The Hippocratic and Galenic traditions reason the same way about the qualities that accumulate as a season intensifies. On the Nature of Man and the seasonal portions of the Regimen treat winter as the cold-and-wet quarter, the season in which phlegm predominates, and counsel warming, drying, heavier diet against it. The Greek physician is explicit that the regimen scales with the severity of the weather, growing more pronounced as the cold sharpens — meeting each quality with its contrary and increasing the contrary as the quality grows. Here a real difference surfaces. The Hippocratic winter is cold and wet, met with drying measures; Vāgbhaṭa's late winter is cold and, newly, dry, met with moistening unction. The shared grammar is contraria contrariis — opposites by opposites — but the local humoral content diverges, because the two systems read the cold season's moisture in opposite directions, and to flatten that into agreement would falsify both.
The Greco-Arabic Unani tradition, inheriting the humoral framework through Galen and the seasonal chapters of Avicenna's Canon, codifies a seasonal regimen (tadbīr) as one of the six non-natural determinants of health (al-umūr al-sittah al-ḍarūriyyah) — the environmental and behavioral factors, air and season among them, that physicians held must be managed to preserve temperament. In that scheme the cold portion of the year receives warming measures graded to its severity, the same intensify-with-the-season instinct in a different humoral vocabulary. On the Tibetan plateau, the Sowa Rigpa tradition preserved the six-season Āyurvedic scheme almost intact in the rGyud bzhi (the Four Tantras), and naturally gives the cold its longest and most emphatic seasonal conduct (dus kyi spyod pa), the plateau's winters being harsher and later than the Indian texts assume. There the warming, oil-rich, nourishing regimen of the cold months is held not as a curiosity inherited from India but as plain necessity.
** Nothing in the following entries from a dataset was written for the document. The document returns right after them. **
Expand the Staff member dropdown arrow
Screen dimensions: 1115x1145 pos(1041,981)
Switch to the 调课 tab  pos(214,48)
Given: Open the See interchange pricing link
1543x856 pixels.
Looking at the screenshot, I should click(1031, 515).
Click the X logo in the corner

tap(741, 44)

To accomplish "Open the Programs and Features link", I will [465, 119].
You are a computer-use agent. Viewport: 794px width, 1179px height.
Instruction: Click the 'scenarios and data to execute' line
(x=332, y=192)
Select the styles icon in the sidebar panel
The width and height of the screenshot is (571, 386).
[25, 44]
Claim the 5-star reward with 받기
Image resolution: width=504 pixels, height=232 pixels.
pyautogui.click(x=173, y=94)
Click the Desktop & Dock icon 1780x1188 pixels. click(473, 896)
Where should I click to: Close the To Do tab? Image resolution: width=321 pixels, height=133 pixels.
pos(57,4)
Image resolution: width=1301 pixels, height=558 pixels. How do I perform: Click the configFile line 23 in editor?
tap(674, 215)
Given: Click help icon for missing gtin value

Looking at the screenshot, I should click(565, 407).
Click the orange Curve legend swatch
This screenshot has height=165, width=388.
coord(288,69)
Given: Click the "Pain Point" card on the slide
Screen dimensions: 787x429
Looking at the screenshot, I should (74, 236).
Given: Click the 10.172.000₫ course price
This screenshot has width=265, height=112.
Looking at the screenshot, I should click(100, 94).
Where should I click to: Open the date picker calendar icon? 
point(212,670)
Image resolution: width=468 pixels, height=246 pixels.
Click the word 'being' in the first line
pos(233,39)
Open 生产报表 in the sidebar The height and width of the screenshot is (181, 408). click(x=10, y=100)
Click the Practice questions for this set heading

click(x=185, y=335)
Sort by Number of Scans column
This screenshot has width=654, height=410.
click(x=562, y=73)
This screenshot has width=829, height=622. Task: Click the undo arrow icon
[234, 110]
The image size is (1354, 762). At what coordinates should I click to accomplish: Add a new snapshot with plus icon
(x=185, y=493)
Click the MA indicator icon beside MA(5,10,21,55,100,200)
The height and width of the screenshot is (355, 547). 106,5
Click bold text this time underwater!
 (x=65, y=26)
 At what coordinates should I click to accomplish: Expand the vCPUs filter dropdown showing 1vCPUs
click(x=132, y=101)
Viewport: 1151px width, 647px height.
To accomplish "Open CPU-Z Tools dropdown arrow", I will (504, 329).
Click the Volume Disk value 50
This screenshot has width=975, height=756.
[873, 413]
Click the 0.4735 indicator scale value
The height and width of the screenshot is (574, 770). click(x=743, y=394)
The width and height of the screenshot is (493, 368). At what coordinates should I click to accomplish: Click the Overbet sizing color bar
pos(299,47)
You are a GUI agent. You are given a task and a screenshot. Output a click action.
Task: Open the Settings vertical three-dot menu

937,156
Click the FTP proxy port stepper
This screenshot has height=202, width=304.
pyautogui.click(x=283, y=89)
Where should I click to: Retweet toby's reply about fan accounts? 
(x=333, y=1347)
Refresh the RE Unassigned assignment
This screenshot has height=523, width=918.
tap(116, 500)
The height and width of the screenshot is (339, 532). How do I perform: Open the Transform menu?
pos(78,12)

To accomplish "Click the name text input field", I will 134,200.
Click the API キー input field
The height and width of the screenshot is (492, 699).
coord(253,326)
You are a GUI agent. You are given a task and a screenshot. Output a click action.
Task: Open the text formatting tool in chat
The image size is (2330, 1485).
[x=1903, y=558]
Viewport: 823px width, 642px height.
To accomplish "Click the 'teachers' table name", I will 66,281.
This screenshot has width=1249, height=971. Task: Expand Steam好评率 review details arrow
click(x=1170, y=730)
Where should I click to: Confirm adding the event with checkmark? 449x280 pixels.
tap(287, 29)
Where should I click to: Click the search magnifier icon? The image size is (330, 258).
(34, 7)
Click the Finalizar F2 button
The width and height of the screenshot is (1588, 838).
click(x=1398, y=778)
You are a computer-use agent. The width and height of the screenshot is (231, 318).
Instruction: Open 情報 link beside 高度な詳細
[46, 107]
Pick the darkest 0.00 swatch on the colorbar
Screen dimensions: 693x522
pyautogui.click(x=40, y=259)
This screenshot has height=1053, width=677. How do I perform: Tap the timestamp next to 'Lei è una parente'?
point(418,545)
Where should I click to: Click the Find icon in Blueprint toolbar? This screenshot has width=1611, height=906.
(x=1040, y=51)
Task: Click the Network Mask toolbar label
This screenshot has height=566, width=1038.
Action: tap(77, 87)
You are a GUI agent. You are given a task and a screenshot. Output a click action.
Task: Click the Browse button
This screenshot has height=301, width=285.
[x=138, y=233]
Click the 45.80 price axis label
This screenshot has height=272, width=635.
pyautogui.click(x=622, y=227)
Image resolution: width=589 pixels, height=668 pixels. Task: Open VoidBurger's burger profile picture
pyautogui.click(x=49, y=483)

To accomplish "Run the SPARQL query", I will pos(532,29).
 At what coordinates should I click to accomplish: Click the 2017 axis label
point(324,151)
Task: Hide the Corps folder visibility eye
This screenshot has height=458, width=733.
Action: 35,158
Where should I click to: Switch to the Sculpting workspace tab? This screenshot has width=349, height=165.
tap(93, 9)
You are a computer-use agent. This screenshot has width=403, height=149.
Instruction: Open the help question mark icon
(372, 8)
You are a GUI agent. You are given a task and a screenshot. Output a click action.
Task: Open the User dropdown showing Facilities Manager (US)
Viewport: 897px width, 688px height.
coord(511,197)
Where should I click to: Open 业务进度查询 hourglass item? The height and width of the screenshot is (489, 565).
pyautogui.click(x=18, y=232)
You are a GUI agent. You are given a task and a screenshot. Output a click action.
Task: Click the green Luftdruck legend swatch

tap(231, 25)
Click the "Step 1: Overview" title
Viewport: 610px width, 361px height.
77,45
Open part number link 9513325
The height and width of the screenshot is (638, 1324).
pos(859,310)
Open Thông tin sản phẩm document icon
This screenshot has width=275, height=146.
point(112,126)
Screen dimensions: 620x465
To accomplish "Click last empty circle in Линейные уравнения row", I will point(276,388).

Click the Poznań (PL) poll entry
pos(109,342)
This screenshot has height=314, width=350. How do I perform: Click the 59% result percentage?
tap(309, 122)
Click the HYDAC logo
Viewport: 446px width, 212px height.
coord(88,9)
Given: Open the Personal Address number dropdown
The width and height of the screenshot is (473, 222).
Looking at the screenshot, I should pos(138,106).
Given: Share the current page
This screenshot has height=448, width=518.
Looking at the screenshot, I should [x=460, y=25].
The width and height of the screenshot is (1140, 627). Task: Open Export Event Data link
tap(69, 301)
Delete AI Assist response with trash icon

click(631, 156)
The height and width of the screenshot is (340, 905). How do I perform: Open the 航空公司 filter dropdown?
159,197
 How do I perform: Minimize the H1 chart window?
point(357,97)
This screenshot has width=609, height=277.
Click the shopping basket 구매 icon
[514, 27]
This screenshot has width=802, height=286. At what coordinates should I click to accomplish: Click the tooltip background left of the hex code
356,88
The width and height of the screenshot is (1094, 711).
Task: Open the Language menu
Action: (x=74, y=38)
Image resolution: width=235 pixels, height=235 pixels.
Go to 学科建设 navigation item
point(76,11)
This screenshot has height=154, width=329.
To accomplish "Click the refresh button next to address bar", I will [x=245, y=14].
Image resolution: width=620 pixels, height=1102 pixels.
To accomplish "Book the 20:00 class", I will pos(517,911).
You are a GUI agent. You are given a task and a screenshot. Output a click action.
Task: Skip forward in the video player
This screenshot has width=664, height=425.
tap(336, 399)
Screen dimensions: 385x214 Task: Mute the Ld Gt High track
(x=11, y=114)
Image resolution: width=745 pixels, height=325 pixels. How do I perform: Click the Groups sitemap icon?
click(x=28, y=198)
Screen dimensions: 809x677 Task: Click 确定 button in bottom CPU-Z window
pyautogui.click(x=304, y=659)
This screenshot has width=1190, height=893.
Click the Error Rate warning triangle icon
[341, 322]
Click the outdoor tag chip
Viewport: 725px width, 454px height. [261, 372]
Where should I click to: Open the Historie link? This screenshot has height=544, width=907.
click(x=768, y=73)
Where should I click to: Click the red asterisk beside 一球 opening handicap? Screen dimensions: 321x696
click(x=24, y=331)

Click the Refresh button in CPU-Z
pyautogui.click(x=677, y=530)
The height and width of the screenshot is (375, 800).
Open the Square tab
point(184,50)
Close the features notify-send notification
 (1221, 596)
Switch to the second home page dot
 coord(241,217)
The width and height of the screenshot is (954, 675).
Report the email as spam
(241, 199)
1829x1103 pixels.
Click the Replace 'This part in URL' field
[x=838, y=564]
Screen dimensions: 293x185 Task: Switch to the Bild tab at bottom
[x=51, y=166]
Outside the medical traditions, the same gradient-reading appears in the agrarian and monastic ordering of the year. Festival and farming calendars across cultures treat deep winter as the season of stored food, banked fire, and conserved labor — the household and the body alike living on reserve until the year turns. Monastic horaria adjusted fasting, vigil, and work to the length of the dark, asking the most austerity of the deepest cold. What is distinctive in Vāgbhaṭa's handling, against all of these, is the double diagnosis. He does not say merely that late winter is colder; he says it is colder and newly drier, because it sits at the seam where the restoring half of the year hands off to the depleting half. The other traditions track intensity within a season; the ādāna / visarga framework lets the Indian text track a change of quality — the arrival of dryness inside the lingering cold — and adjust for both at once. That layered reading of a single season as belonging to two arcs at the same time is the contribution this verse makes to the shared intuition that regimen must follow the year's gradient.
Universal Application
Underneath its seasonal specifics, this verse carries a quietly useful principle: when conditions intensify, the answer is usually not a new strategy but the existing one applied more deliberately — and the seasons that ask the most of you are often the ones that look, from the outside, like more of the same.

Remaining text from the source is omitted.